映画でできること、映画でしかできないこと

ところで、一つのチャリティ・プログラムが展開されています。「映画を観て、チャリティに参加!」というもので、この映画で得られた収益を貧困に苦しむ人々を支援する団体に、有料入場1名につき50円全額寄付するというものです。この「わたしはダニエル・ブレイク」の本編が始まる前に紹介されました。

このメッセージを受け取って、映画を観に出かけよう、この映画を観ようと思う人が増えるでしょうか。とりあえずは、現在このメッセージを受け取った方々が、まもなく始まる映画の本編を観るために支払った入場料のうちの50円を寄付したことになるんだと認識を持つでしょう。

その後再び時間をとって、リピーター鑑賞となる可能性があるかもしれません。読者の皆さんは、どんな選択肢を採るのでしょうか。

いろいろな種類の映画を観たいと思う人なら、時間を優先し、再度観ようと思う方は少ないと思われます。けれども、これからご覧になる方、あるいは何を観ようかと考えていらっしゃる方に、こういう試みがあると知らせることで、映画鑑賞の動機付けになるかもしれません。

このプログラムから、一つの映画を思い出しました。2016年公開のドキュメンタリー映画『ポバティー・インク  あなたの寄付の不都合な真実』です。この映画は、善意の落とし穴を「寄付」という行為から考えさせる作品です。

寄付は、善意が発露しやすい最も身近な例のひとつと言えるでしょう。おそらく多くの現代人が寄付をなんらかの形でしたことがあると思います。それが純粋に善意の気持ちからであることがほとんどだと思われます。

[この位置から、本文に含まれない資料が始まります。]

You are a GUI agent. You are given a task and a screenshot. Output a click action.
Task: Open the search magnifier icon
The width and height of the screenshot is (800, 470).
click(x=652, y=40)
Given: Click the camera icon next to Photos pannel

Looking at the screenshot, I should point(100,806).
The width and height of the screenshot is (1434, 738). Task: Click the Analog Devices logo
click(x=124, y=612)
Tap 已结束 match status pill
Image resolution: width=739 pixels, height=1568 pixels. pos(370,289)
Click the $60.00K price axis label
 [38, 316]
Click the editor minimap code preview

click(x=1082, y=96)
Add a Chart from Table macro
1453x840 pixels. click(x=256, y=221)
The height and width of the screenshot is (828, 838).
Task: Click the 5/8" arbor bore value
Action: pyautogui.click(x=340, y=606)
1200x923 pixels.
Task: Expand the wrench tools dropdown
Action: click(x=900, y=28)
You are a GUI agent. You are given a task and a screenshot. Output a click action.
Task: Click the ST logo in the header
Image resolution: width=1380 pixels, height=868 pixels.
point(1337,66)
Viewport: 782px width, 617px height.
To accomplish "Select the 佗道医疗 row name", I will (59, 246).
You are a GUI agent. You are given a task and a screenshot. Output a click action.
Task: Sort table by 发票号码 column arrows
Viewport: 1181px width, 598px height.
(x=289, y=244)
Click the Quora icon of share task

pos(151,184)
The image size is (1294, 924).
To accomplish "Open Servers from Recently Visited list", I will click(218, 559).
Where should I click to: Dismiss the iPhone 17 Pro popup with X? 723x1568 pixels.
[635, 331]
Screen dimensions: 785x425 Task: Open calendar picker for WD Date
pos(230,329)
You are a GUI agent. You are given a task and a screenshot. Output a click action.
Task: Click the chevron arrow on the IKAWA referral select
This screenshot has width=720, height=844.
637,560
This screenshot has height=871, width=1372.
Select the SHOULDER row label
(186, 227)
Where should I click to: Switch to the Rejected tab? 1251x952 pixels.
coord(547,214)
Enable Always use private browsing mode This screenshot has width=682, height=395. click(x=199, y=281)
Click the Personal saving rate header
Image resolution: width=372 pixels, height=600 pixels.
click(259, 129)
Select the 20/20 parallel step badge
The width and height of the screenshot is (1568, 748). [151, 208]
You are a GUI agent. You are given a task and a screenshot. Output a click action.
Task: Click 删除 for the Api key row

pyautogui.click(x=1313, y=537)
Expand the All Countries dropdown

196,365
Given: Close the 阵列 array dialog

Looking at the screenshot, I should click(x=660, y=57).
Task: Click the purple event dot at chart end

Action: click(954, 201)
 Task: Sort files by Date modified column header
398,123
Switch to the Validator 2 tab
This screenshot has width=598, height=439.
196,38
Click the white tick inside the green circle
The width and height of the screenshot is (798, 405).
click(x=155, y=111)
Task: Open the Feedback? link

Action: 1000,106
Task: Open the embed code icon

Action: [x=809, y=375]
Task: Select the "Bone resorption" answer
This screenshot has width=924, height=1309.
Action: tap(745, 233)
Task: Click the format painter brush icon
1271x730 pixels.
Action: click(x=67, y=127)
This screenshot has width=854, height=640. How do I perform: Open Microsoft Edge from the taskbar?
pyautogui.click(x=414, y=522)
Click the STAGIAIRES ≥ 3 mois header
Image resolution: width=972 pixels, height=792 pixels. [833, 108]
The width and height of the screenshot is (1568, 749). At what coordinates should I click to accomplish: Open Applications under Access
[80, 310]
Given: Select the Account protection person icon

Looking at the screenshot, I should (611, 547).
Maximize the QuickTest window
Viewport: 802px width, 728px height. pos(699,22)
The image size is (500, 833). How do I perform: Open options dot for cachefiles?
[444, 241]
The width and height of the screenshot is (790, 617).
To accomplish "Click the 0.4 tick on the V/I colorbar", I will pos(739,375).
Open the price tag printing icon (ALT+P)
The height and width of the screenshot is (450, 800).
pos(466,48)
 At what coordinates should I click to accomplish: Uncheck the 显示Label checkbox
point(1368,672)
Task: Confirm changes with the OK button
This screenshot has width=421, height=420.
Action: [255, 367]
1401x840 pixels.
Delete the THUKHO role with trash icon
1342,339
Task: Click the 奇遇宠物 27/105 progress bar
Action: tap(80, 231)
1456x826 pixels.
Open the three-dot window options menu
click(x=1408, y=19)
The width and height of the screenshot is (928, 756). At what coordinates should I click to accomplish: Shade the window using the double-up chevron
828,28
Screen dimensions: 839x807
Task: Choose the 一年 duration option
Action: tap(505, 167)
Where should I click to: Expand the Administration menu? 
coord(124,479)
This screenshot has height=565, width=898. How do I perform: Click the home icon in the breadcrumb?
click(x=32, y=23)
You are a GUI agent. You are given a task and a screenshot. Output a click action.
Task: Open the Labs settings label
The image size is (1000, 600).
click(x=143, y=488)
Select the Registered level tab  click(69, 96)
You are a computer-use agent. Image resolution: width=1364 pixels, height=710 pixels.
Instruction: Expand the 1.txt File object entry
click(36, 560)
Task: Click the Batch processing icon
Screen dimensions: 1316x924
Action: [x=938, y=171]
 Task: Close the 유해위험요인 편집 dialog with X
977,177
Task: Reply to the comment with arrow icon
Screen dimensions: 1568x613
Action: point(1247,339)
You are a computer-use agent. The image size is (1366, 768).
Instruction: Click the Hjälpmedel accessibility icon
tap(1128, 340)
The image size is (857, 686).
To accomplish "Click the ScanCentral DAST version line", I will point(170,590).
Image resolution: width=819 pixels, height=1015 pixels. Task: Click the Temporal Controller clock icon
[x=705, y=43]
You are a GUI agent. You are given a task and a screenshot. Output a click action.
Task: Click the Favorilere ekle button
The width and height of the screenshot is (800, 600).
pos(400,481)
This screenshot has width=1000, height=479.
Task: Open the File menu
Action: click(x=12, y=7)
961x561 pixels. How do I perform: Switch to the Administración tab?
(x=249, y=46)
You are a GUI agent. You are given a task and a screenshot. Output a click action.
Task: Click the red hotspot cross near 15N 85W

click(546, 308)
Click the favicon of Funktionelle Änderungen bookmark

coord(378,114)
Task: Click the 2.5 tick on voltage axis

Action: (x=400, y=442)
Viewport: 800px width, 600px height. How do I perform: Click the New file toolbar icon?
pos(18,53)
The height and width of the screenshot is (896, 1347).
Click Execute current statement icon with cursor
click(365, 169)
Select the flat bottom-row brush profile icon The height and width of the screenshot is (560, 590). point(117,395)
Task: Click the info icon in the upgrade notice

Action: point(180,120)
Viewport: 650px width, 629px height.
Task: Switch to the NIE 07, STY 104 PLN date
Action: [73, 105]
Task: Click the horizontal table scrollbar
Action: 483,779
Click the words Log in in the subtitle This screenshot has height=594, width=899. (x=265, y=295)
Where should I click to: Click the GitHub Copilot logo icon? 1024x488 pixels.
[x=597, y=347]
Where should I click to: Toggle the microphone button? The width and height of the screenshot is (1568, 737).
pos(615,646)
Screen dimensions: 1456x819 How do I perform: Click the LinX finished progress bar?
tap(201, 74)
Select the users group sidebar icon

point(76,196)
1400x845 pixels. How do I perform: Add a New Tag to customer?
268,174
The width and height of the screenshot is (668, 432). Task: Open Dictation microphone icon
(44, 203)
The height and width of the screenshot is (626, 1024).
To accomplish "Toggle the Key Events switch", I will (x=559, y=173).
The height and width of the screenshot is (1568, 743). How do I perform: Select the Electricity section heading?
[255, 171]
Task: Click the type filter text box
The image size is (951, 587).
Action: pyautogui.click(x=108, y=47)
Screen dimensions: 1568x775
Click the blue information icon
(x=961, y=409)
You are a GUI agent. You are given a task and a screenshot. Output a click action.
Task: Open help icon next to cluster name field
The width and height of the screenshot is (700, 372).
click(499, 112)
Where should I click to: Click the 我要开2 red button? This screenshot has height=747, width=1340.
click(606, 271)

しかし、実際にその寄付が他者の助けになったかどうかは、実は我々は知らないのです。本作はそんなグローバル社会における寄付の仕組みを詳細に解説するものとなっています。本作を観ると本当に他者の助けとなるには、考える力が必要なのだということがよくわかるのです。

しばし、この映画の内容をお話ししましょう。

映画は、ハイチを主にクローズアップしています。ハイチといえば2010年に大地震に襲われ多くの被害を出した国です。人口の約3分の1の300万人が被災したと言われており、世界中からたくさんの支援が寄せられました。

地震の被害により自給力を一時的に欠いた状況ではその寄付はとてもありがたいものでした。しかし、地震から3年たってもアメリカから毎年大量の米が届き続けていたそうです。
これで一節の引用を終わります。